» **Given text**:
※ ※ ※
Fortunately, Microsoft has been a strong supporter of CNCF, as they joined CNCF back in 2017 as a platinum member. Since then, they have made significant investments in a CNCF-compliant offering in the form of Azure Kubernetes Service (AKS). AKS combines the aforementioned benefits of a cloud-native computing with a fully managed offering – think of AKS as a PaaS solution that is also CNCF compliant.

Additionally, AKS addresses enterprise requirements such as compliance standards, integration with capabilities like Azure AD, Key Vault, Azure Files etc. Finally, offerings like Azure Dev Spaces and Azure DevOps greatly enhance the CI/ CD experience in working with cloud-native applications. I will be remiss not to talk about VS Code extension for Kubernetes that also brings a useful tooling to the mix.
※ ※ ※
» **Extracted information**:
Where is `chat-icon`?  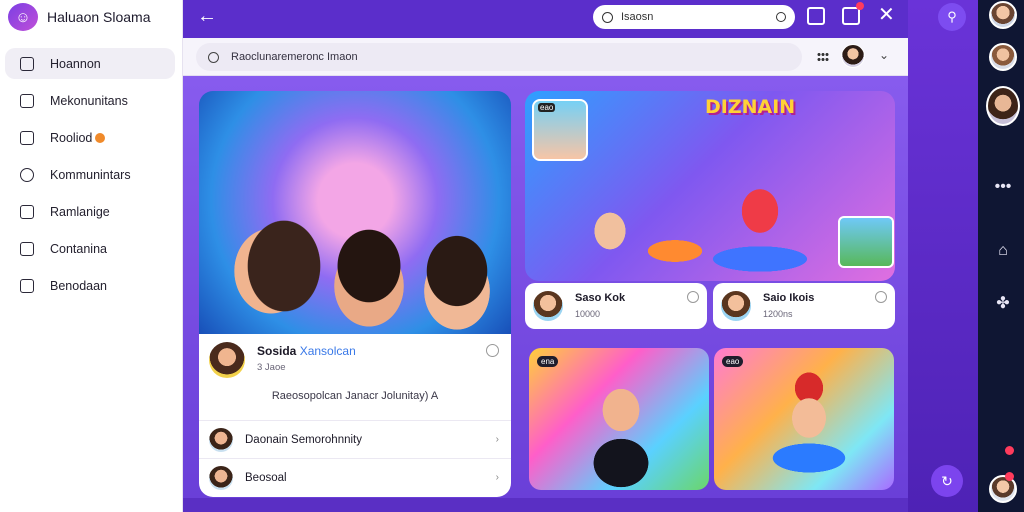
※ ※ ※
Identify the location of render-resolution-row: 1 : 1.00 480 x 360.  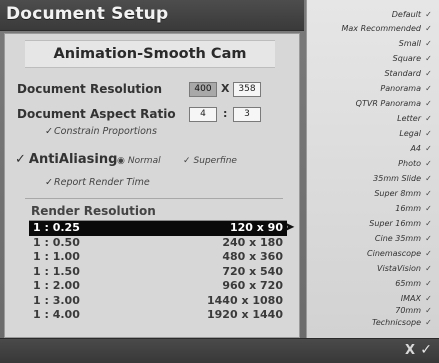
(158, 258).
※ ※ ※
» **To do**:
(1) From the passage on Azure Kubernetes Service, reproduce the text from "Fortunately, Microsoft has" to "to the mix.".
(2) According to the passage on Azure Kubernetes Service, at what membership level did Microsoft join CNCF?

» **Per-task outputs**:
(1)
Fortunately, Microsoft has been a strong supporter of CNCF, as they joined CNCF back in 2017 as a platinum member. Since then, they have made significant investments in a CNCF-compliant offering in the form of Azure Kubernetes Service (AKS). AKS combines the aforementioned benefits of a cloud-native computing with a fully managed offering – think of AKS as a PaaS solution that is also CNCF compliant.

Additionally, AKS addresses enterprise requirements such as compliance standards, integration with capabilities like Azure AD, Key Vault, Azure Files etc. Finally, offerings like Azure Dev Spaces and Azure DevOps greatly enhance the CI/ CD experience in working with cloud-native applications. I will be remiss not to talk about VS Code extension for Kubernetes that also brings a useful tooling to the mix.

(2) As a platinum member.